### TASK PROMPT
Repeat the whole of the data, keeping every detail the same.

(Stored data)
· · · · · · ·

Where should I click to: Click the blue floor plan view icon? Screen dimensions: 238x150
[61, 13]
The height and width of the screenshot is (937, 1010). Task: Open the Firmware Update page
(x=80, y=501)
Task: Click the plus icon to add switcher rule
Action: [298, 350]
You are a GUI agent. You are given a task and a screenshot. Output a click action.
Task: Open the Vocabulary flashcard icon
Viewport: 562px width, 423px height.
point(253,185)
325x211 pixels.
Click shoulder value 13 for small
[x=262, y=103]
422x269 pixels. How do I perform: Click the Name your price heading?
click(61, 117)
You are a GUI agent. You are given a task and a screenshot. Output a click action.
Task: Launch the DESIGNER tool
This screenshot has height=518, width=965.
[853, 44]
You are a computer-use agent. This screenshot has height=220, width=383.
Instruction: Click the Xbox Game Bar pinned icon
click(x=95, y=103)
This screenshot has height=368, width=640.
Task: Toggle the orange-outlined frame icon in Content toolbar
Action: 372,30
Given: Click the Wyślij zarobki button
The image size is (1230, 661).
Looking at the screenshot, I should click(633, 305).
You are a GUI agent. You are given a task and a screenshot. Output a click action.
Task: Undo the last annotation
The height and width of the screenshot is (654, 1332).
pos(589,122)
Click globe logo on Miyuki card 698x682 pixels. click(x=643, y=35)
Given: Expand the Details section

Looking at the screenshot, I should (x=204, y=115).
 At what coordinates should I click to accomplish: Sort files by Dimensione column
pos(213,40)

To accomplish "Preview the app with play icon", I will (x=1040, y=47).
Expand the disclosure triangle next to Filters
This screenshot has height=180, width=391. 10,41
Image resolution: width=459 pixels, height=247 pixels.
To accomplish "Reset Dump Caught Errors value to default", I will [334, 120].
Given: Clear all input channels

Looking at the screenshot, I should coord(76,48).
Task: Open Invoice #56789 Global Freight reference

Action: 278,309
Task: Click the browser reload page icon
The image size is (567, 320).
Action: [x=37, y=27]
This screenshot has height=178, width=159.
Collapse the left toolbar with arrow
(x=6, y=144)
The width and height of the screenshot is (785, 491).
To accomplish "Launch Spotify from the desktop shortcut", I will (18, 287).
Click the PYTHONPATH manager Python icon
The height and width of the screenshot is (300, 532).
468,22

· · · · · · ·

### SOLUTION
Where should I click to: Click the blue floor plan view icon? Screen dimensions: 238x150
[61, 13]
The height and width of the screenshot is (937, 1010). Task: Open the Firmware Update page
(x=80, y=501)
Task: Click the plus icon to add switcher rule
Action: [298, 350]
You are a GUI agent. You are given a task and a screenshot. Output a click action.
Task: Open the Vocabulary flashcard icon
Viewport: 562px width, 423px height.
point(253,185)
325x211 pixels.
Click shoulder value 13 for small
[x=262, y=103]
422x269 pixels. How do I perform: Click the Name your price heading?
click(61, 117)
You are a GUI agent. You are given a task and a screenshot. Output a click action.
Task: Launch the DESIGNER tool
This screenshot has height=518, width=965.
[853, 44]
You are a computer-use agent. This screenshot has height=220, width=383.
Instruction: Click the Xbox Game Bar pinned icon
click(x=95, y=103)
This screenshot has height=368, width=640.
Task: Toggle the orange-outlined frame icon in Content toolbar
Action: 372,30
Given: Click the Wyślij zarobki button
The image size is (1230, 661).
Looking at the screenshot, I should click(633, 305).
You are a GUI agent. You are given a task and a screenshot. Output a click action.
Task: Undo the last annotation
The height and width of the screenshot is (654, 1332).
pos(589,122)
Click globe logo on Miyuki card 698x682 pixels. click(x=643, y=35)
Given: Expand the Details section

Looking at the screenshot, I should (x=204, y=115).
 At what coordinates should I click to accomplish: Sort files by Dimensione column
pos(213,40)

To accomplish "Preview the app with play icon", I will (x=1040, y=47).
Expand the disclosure triangle next to Filters
This screenshot has height=180, width=391. 10,41
Image resolution: width=459 pixels, height=247 pixels.
To accomplish "Reset Dump Caught Errors value to default", I will [334, 120].
Given: Clear all input channels

Looking at the screenshot, I should coord(76,48).
Task: Open Invoice #56789 Global Freight reference

Action: 278,309
Task: Click the browser reload page icon
The image size is (567, 320).
Action: [x=37, y=27]
This screenshot has height=178, width=159.
Collapse the left toolbar with arrow
(x=6, y=144)
The width and height of the screenshot is (785, 491).
To accomplish "Launch Spotify from the desktop shortcut", I will (18, 287).
Click the PYTHONPATH manager Python icon
The height and width of the screenshot is (300, 532).
468,22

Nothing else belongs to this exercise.